O governador Luiz Fernando Pezão enviou à Assembleia Legislativa do
Estado do Rio de Janeiro (Alerj) o projeto de lei que prorroga por no mínimo 10
anos a vigência do sistema de cotas para o ingresso em universidades estaduais.
O texto propõe algumas mudanças em relação à Lei 5.346/2008 e abrange novos
cursos além da graduação, como mestrado, doutorado e pós-graduação lato sensu.
O PL também sugere que universidades possam ampliar a proporcionalidade das
reservas de vagas e a bolsa auxílio paga aos estudantes, observando o limite mínimo
de meio salário mínimo vigente.
O sistema de cotas prevê reserva de quantitativo mínimo de 20% em cada
curso para negros e indígenas; 20% para alunos oriundos de escola pública, com
prioridade para estudantes da rede pública de ensino médio do Estado do Rio de
Janeiro; 5% para estudantes portadores de deficiência; 5% para filhos de
policiais civis e militares, bombeiros militares e inspetores de segurança da
administração penitenciária, mortos ou incapacitados para o serviço.
De acordo ainda com o projeto de lei, alunos cotistas terão prioridade
ao concorrerem para vagas de estágio na administração direta, indireta e nas
sociedades empresárias contratadas pelo poder público, inclusive
permissionárias e concessionárias de serviço público.
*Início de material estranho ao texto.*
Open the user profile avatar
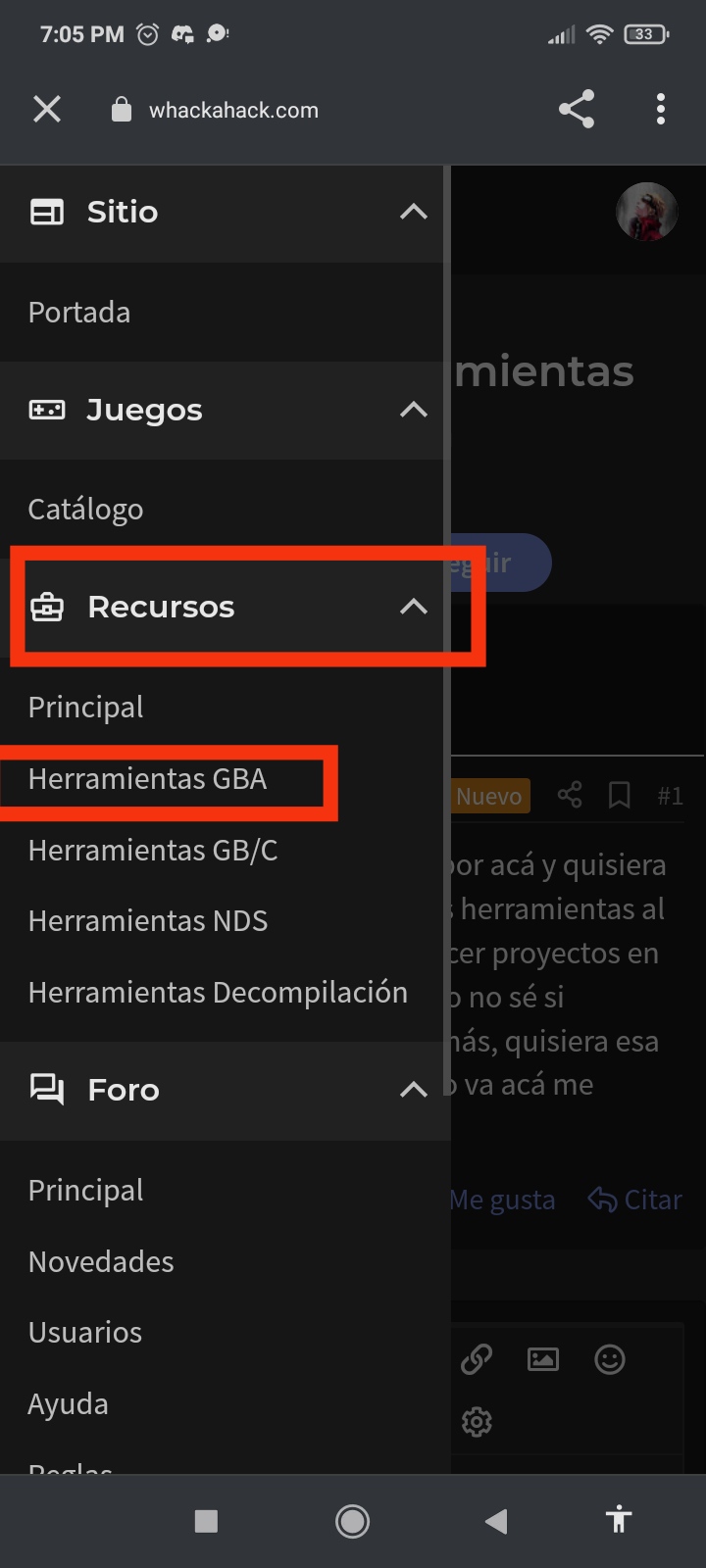The height and width of the screenshot is (1568, 706). click(x=646, y=211)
O novo texto foi elaborado por uma comissão criada pela Procuradoria
Geral do Estado (PGE), que participou de uma série de audiências públicas com
representantes das universidades e da sociedade civil. Segundo um dos
integrantes da comissão, o procurador Augusto Werneck, o governo irá acompanhar
permanentemente todo processo do programa de cotas.
- A comissão tem o intuito de assegurar os direitos dos alunos
cotistas e combater qualquer tipo de fraude. Faremos também avaliações bienais
para garantir a eficiência do programa – afirmou o procurador.
O regime de autodeclaração nas inscrições e matrículas em vestibulares
e processos de admissão para estudantes negros e indígenas foi mantido. Uma
comissão permanente de assistência irá verificar a regularidade do exercício
dos direitos reconhecidos e reparados pela lei, especialmente para apurar casos
de desvio de finalidade, fraude ou falsidade ideológica.
Na mensagem enviada à Alerj, o governador destaca que o sistema de
cotas foi plenamente incorporado pela sociedade, que vive uma constante
busca pela igualdade: “As ações afirmativas constituem medidas políticas
compensatórias que objetivam inibir a exclusão social, cultural e econômica de
indivíduos pertencentes a grupos que sofrem discriminação, através da
disponibilização de recursos ou benefícios, cumprindo a finalidade pública
decisiva do projeto democrático, que é assegurar a diversidade e a pluralidade
social”.
Lei de Cotas
· Negros e indígenas (20%);
· Alunos da rede pública de ensino (20%);
· Pessoas portadoras de deficiência e filhos de policiais civis e
militares, bombeiros militares e inspetores de segurança e administração
penitenciária, mortos ou incapacitados em razão do serviço (5%).